Phil, I'd like your opinion on a programmatic suggestion of mine re. the trade union bureaucracy. This addresses the current woes of private-sector unionization efforts and the mediation role played by fat cats in the unions:
"The wholesale absorption of all private-sector collective bargaining representation into free legal services by independent government agencies acting in good faith and subjecting their employees to full-time compensation being at or slightly lower than the median equivalent for professional and other skilled workers."
I am prepared to believe that people taking part in this stunt jumped at what seemed a good opportunity to have a go at Walsh and support the cabin crew, but a bit more thought would have told them it was stupid and not going to achieve anything.
I suspect that whoever proposed and led the action was just out for a publicity stunt for the SWP, who, let's face it have not been having a lot of success lately, and resent lagging behind the Socialist Party and others in r.the National Shop Stewards Network.
They've shown disregard for the wishes of the workers actually involved in this struggle, as well as their union, as though they know what is good for the mere trades unionists. And now they just dismiss criticism as though they can't ever make mistakes, or would consider it a weakness to admit them.

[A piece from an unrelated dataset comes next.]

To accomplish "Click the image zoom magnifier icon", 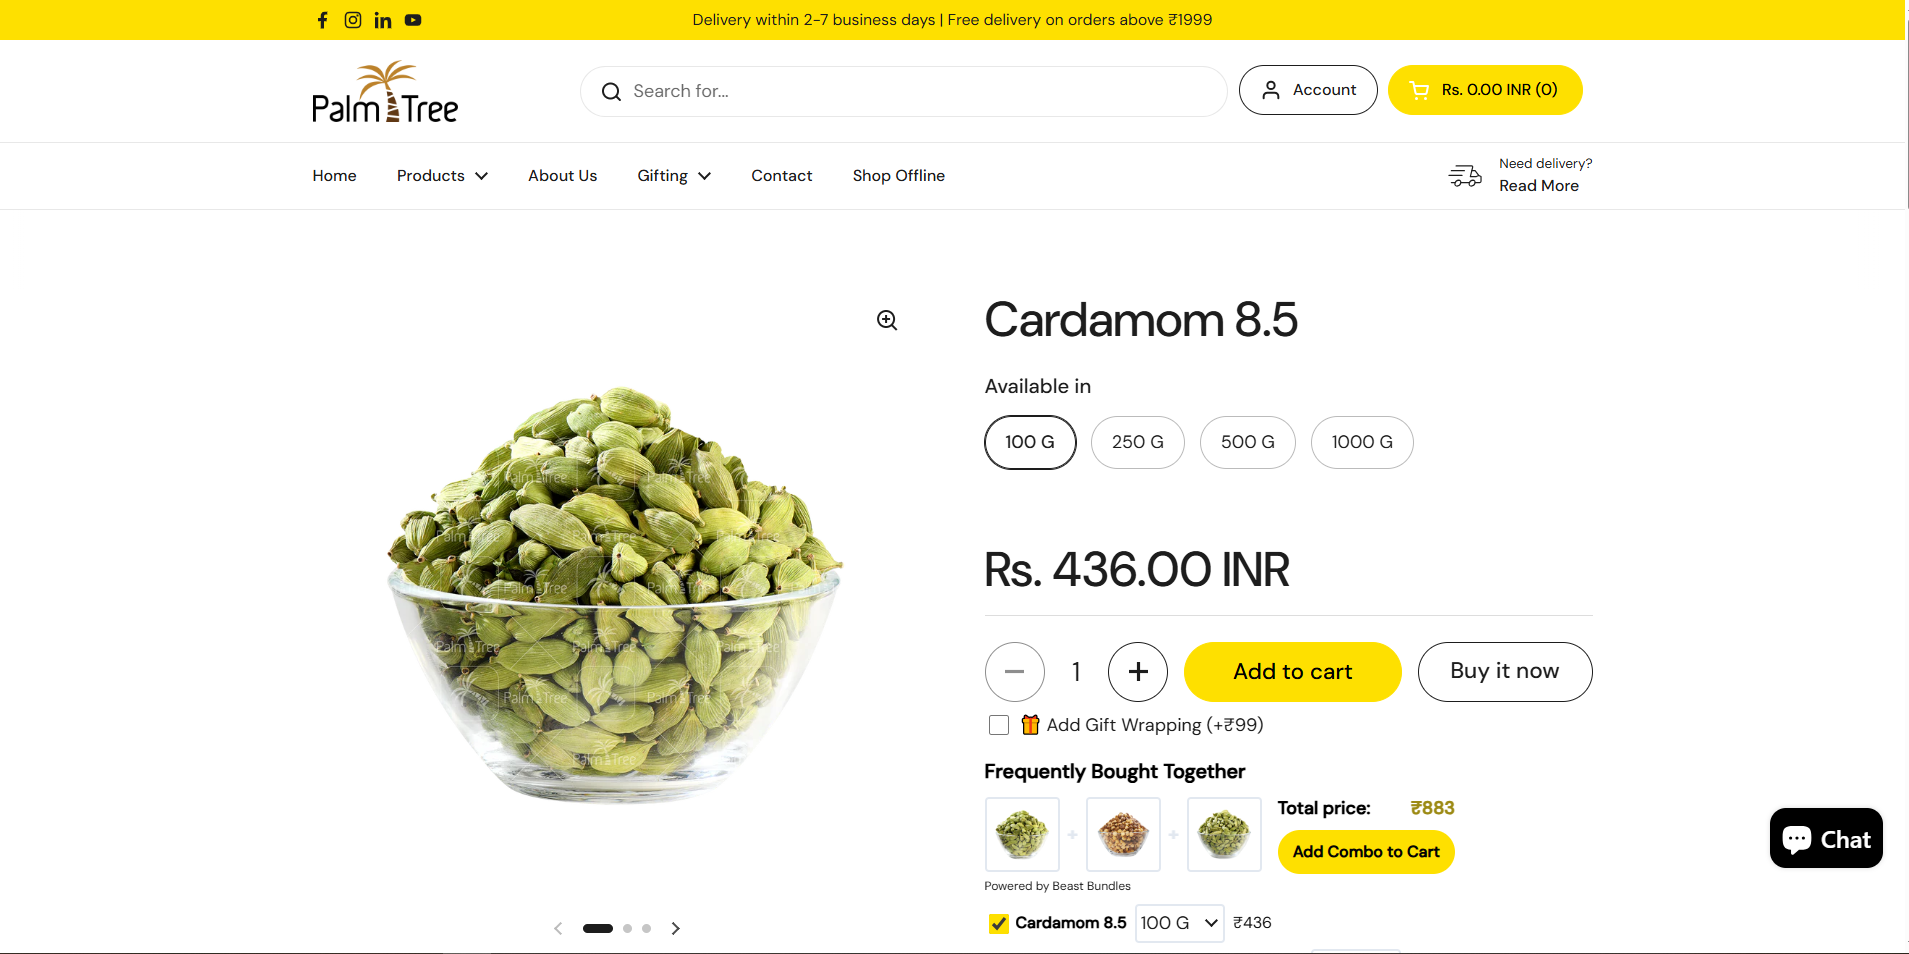I will (887, 320).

I don't care what the capitalist media say, but such actions and the arrogance shown could misfire, and lead to workers who are losing their jobs looking around for interfering lefties to blame - with encouragement not just from the press but from the union. Not everyone knows or cares about the differences between this group and the other, and any group of left-wing paper sellers or person standing for office could be met with suspicion, and the charge that "you're just using our struggle"
Of course that is unfair, even to SWP comrades, some of whom I know as very genuinely dedicated to the workers movement, serious and hard working. I suspect they are not happy with this stunt or with having to defend it.
I don't really get why these protesters are getting such a bashing here. The cabin crew had plenty of forces lined up against them - BA management, the right wing media, most MPs, the legal establishment and the Unite Union bureaucracy. The main threat doesn't come from a handful of protestors shouting 'we support the cabin crew'. Mistaken or not,at least they were there having a go and giving Willie Walsh a hard time. So whatever criticisms you have of them, why not at least start from a position of support? Maybe the point is not that the protestors should not have been there, but that there weren't enough of them. What would the attitude here have been if there had been 30,000 protesters there rather that 30? I doubt that this protest itself had much effect at all on the dispute. But lining up with the union-bashing media in labelling the protesters as idiots certainly doesn't really help either, does it?